(Saved entries)
*** Block opens ***
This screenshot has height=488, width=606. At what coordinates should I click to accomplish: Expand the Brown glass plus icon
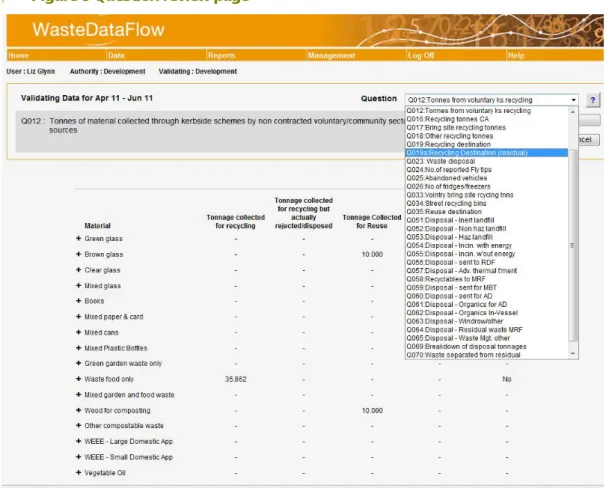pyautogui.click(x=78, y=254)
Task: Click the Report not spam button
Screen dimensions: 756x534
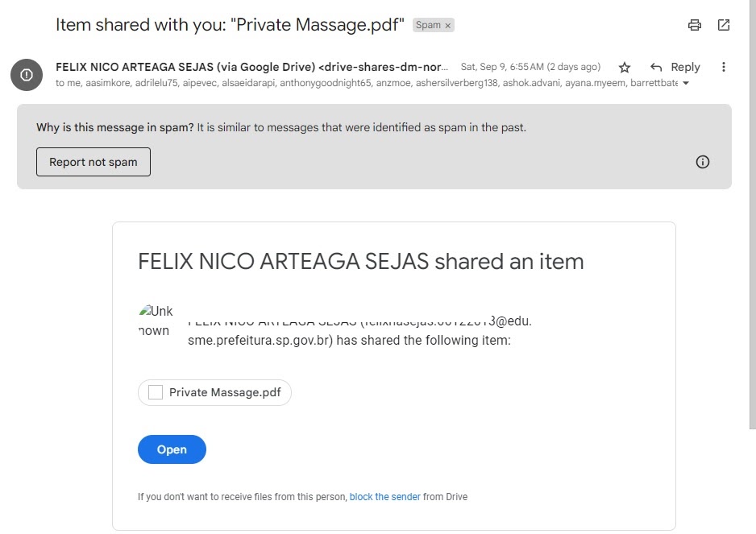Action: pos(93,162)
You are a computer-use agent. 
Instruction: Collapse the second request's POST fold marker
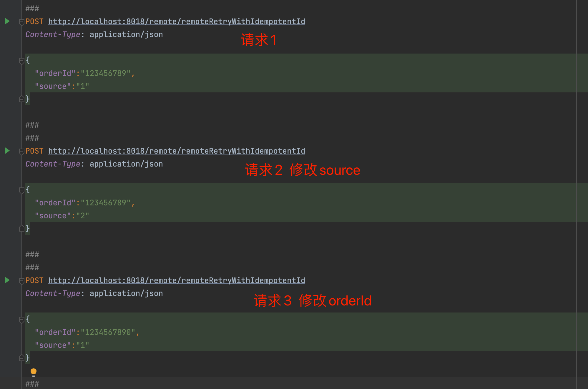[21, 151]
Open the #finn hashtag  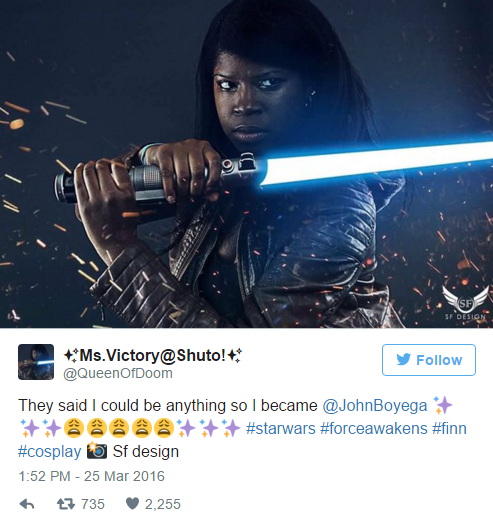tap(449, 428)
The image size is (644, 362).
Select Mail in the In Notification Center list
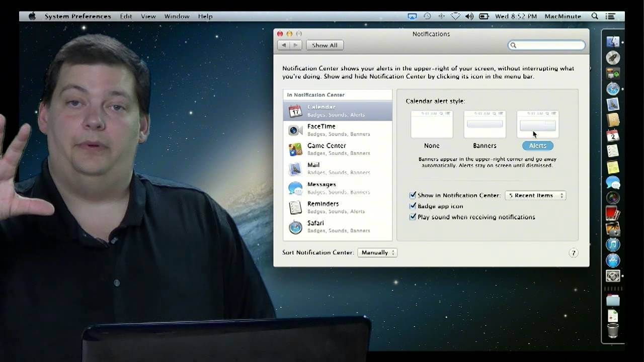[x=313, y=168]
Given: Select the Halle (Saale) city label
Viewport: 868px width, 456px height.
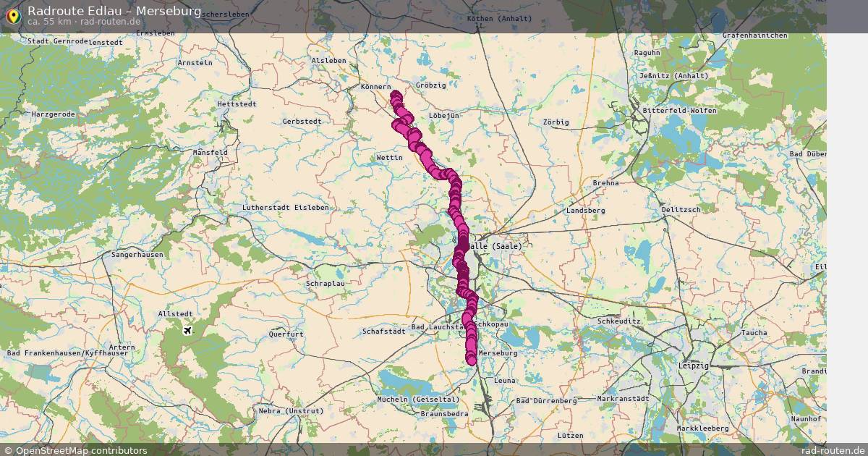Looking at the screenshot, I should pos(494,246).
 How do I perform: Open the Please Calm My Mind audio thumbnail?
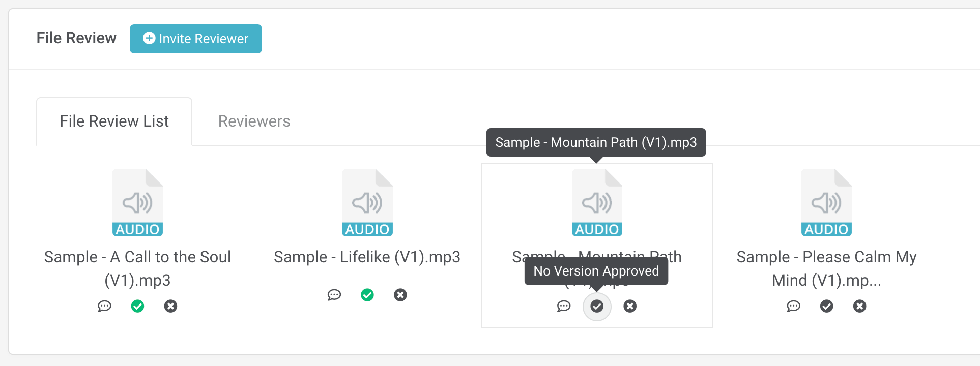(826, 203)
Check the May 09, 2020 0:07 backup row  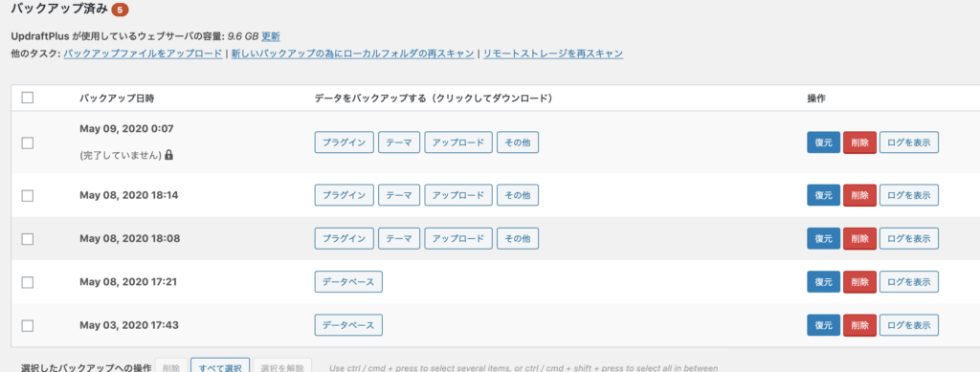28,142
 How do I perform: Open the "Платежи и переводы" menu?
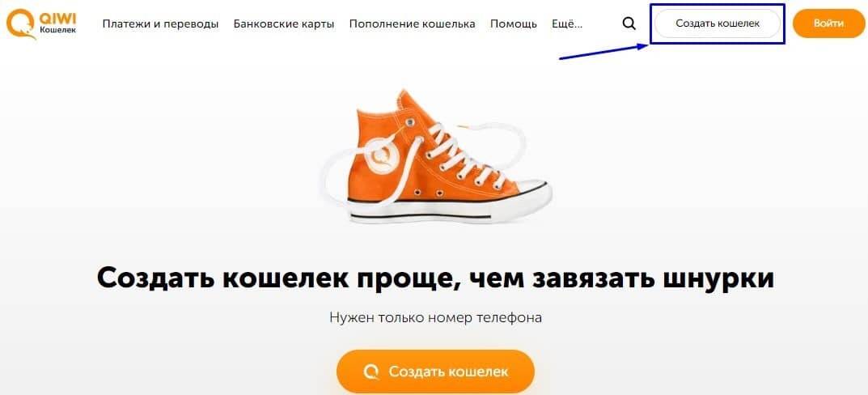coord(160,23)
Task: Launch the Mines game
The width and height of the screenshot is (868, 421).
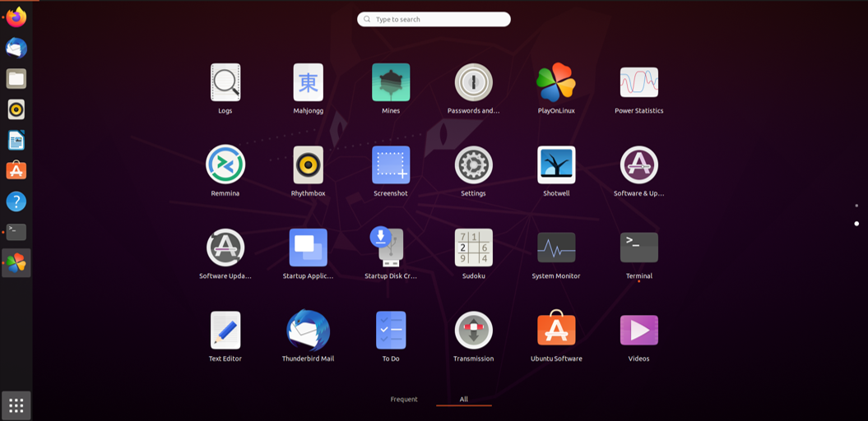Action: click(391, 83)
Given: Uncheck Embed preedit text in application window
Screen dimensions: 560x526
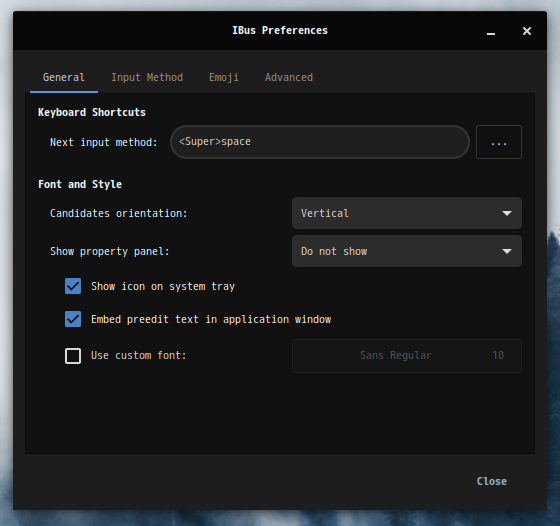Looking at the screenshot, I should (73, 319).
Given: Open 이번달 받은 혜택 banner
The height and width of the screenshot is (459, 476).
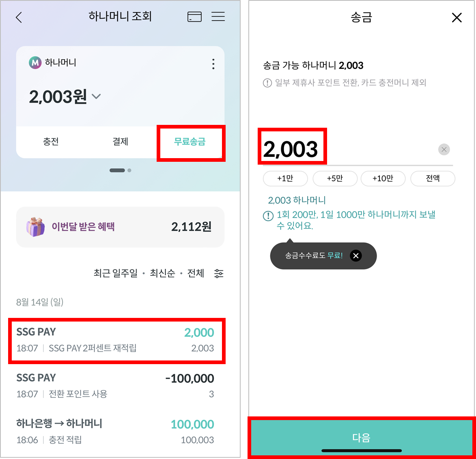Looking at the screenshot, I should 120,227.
*** Block closes ***
**What the exercise asks**
Whenever a line holds "Task", it counts; state the total for the records and add nothing.

**Written response**
2